Thursday, December 20, 2007

Another NH Paper Endorsement

The latest in a long string of NH media endorsements is the Valley News.


It is entirely possible that at age 71, Sen. John McCain of Arizona is now making his last stand in presidential politics. That almost certainly will be the case unless New Hampshire Republicans rally to his cause in the Jan. 8 primary. We hope that they do, not only because McCain's life reflects the highest ideals of service to the nation, but also because he represents the best hope to liberate a party that is being held hostage to its own worst instincts.

McCain is by no means a perfect candidate, or, as he is the first to admit, a man without flaws. We disagree with him on several fundamental issues, including his longstanding opposition to abortion rights. Nevertheless, the case for McCain is a strong one: Duty and honor are to him living imperatives forged in family tradition, not mere rhetorical flourishes calibrated to the exigencies of the campaign trail. He should be just the ticket for Republicans astonished and appalled that, during the Bush years, their party has become identified with a brand of evangelical, anti-immigrant, big-government, borrow-and-spend “conservatism” that is antithetical to its best traditions.

The senator's current struggles in the polls are probably largely the result of his continuing support for the unpopular war in Iraq. It must be noted, however, that McCain's judgment in this matter has been vindicated in several important respects. He warned early on about the dangers of trying to fight a war on the cheap, with too few troops and without a comprehensive plan for victory. He was among the first to call for the sacking of Donald Rumsfeld, one of the chief architects of the fiasco. And he also, almost alone, was a vigorous champion of the troop-surge strategy eventually adopted by President Bush, which almost certainly has improved the security situation in Iraq, despite a lack of accompanying progress toward political reconciliation.
And although we do not agree with McCain's thesis that prompt withdrawal of American troops from Iraq would necessarily have dire consequences throughout the Middle East and the world, we do not dismiss it lightly, either. His case is plausible, and his credentials in national security matters impeccable.
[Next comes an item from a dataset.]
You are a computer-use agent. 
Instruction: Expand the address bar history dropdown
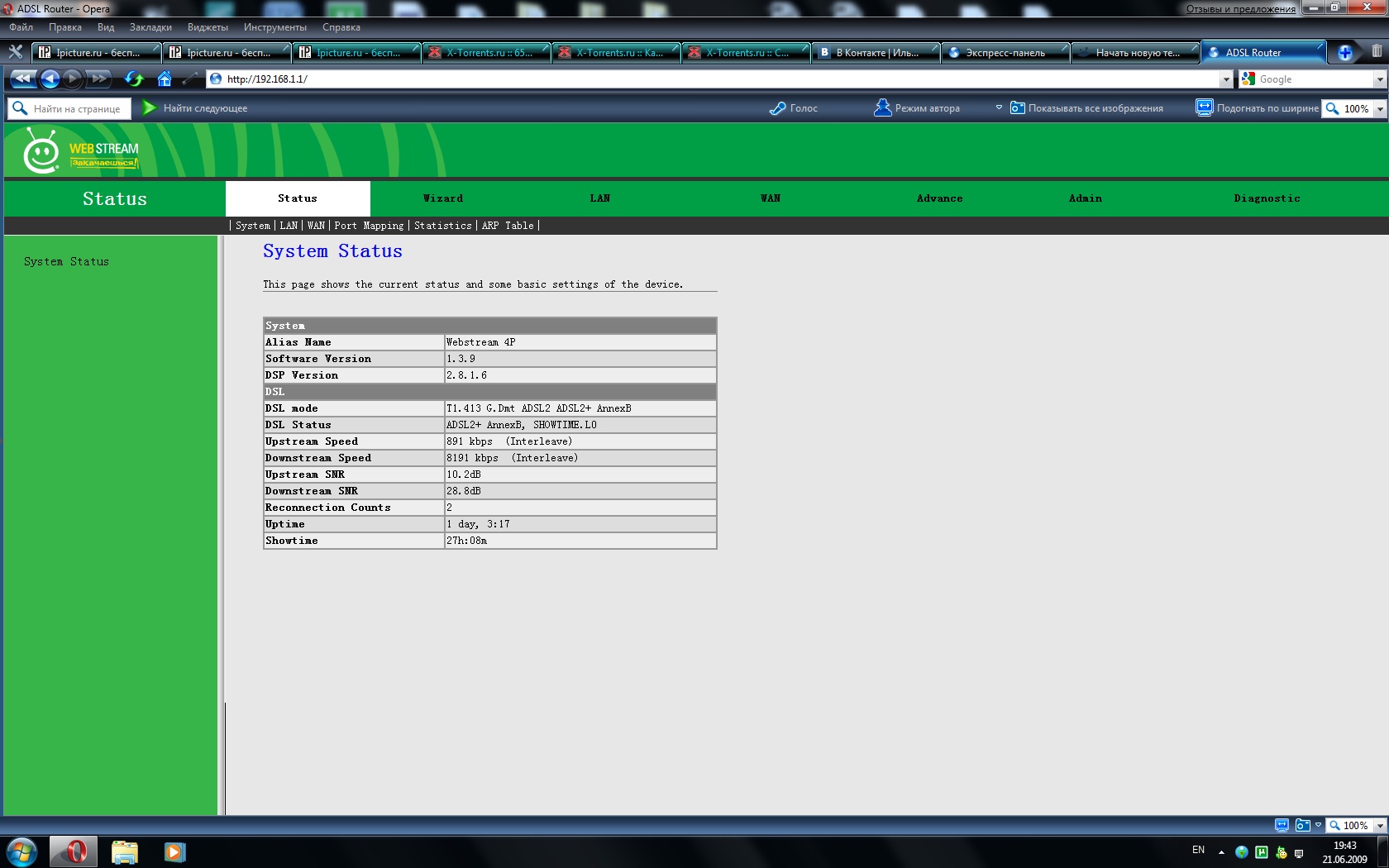[1225, 79]
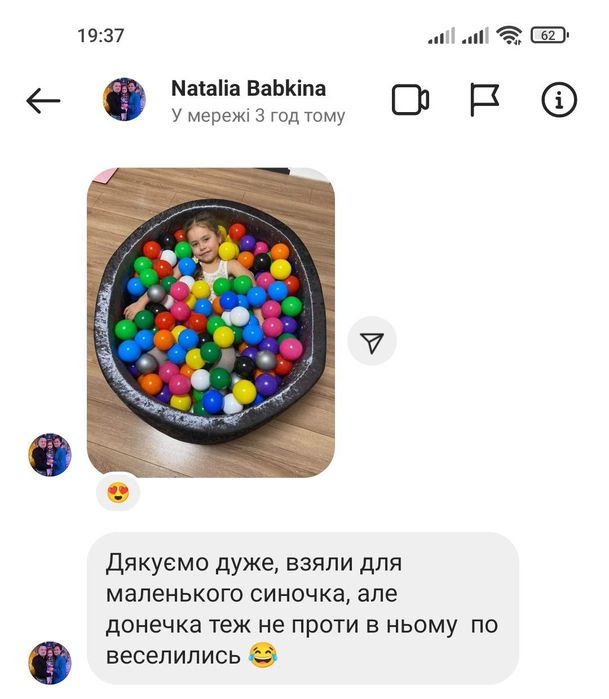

McCain, of course, is literally battle-tested. He springs from a distinguished line of admirals and himself served with distinction as a Navy pilot during the Vietnam War, when he was shot down over North Vietnam and held as a prisoner of war for five and a half years. His stubborn defiance while being tortured by his captors is the stuff of legend. But just as heroic, we think, is his principled stand against the use of torture by the United States against detainees in the war on terrorism. He alone among the major Republican candidates seems to understand that failure to adhere to civilized standards of conduct during war not only puts our own servicemen and -women in jeopardy in the future, but also grievously wounds America's moral standing in the world.

Nor do we assume that a McCain presidency would necessarily be bellicose because of his military background. It is often the case that leaders who have themselves served in the armed forces have a fuller appreciation of just what committing troops to combat entails than do those who feel the need to demonstrate their toughness. It ought to be noted that McCain has a son now serving with the Marines in Iraq and another soon to graduate from the Naval Academy. It is difficult to credit the notion that he would be reckless with their lives or put them in harm's way without a compelling reason to do so.

There are other reasons to prefer McCain to the rest of the Republican field. He not so respectfully declines to pander to party orthodoxy on several important matters. He understands that sealing the borders is not a substitute for rational immigration reform; he disdains pork-barrel spending and the lobbyists who corrupt the public purpose; he remains a small-government Republican and a fiscal hawk; he does not regard the dangers of climate change as mumbo-jumbo cooked up by liberals; he champions campaign-finance reform.

Yes, by all accounts he has a short fuse. His candor can border on simple meanness. He would be the oldest man ever elected to the presidency if he were to prevail next November. But those flaws may be kept in perspective when his main competition for the Republican nomination comes from the likes of Mitt Romney, who combines a justifiable claim to executive competence with opportunistic serial flip-flopping; and Rudy Giuliani, whose life work in recent years has largely been to wring political advantage out of his response to the 9/11 attacks. As for Mike Huckabee, well, it is perhaps enough to say that he's no John McCain.